(436e) Splitting Hill-Type Kinetics: Reduced, Modular, Stochastic Simulations | AIChE

(436e) Splitting Hill-Type Kinetics: Reduced, Modular, Stochastic Simulations

Authors 

Smadbeck, P. - Presenter, University of Minnesota - Twin Cities
Kaznessis, Y., University of Minnesota


In recent years it has become evident that while stochastic simulations are necessary for many biological models, these simulations are often difficult to implement. Stochastic simulations fully account for the “randomness” or “noise” associated with a system. Such probability-based methods are necessary when the system exists far from the thermodynamic limit, considered a common condition in biological simulations. Unfortunately, many biological models include a large number of components and reactions over wide-ranging timescales. As the system grows, many of the unknown kinetic constants begin to become difficult or impossible to determine.

A common solution to reduce the number of unknown parameters is to bundle many unknowns into a non-linear reaction rate using an approximating method like the Quasi-Steady State Approximation. Such approximations are common in deterministic systems, but implementation in stochastic systems may only be applicable across a narrow set of conditions. Outside of these conditions the approximations fail to accurately describe higher-order statistics (e.g. the variance). This problem makes approximating methods difficult to implement in stochastic systems.
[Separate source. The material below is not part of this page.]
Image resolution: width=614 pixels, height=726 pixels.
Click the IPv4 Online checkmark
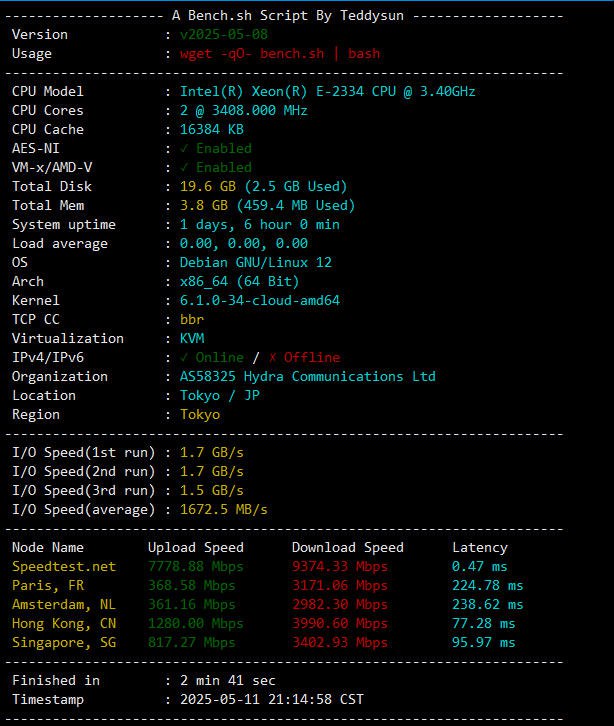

Modification of the non-linear reaction rates allows for higher-order statistics to be accounted for without significantly increasing the complexity of the system. In our particular work, transcription-based repression in a small gene network can be described by Hill-type kinetics. The Hill-type reaction rate has two parameters that can fully account for the mean protein output in the presence of repressor protein molecules. However, while the mean output is accurately described, the 2nd-order statistics do not match well. The Hill reaction rate law is then modified by “splitting” the rate law, effectively adding an additional parameter to take into account higher-order statistics.

Two systems were produced using the Hill-reduction method and the Split-Hill method to show how accuracy is improved and modularity preserved by accounting for higher-order statistics. A negative-feedback loop illustrates the ability of the Split-Hill model to fully and accurately describe results. A bistable switch constructed from two repressor systems demonstrates a tendency for modularity in the Split-Hill systems.

Higher-order statistics are a vital part of stochastic simulations and any reduction method or approximation must take these statistics into account to ensure accuracy and modularity. The Split-Hill model as presented is a modification to the Hill-type reaction rate designed for transcription-based control in gene networks. The results show that the Split-Hill network is accurate and modular in simple gene networks, without significantly increasing the complexity of the model.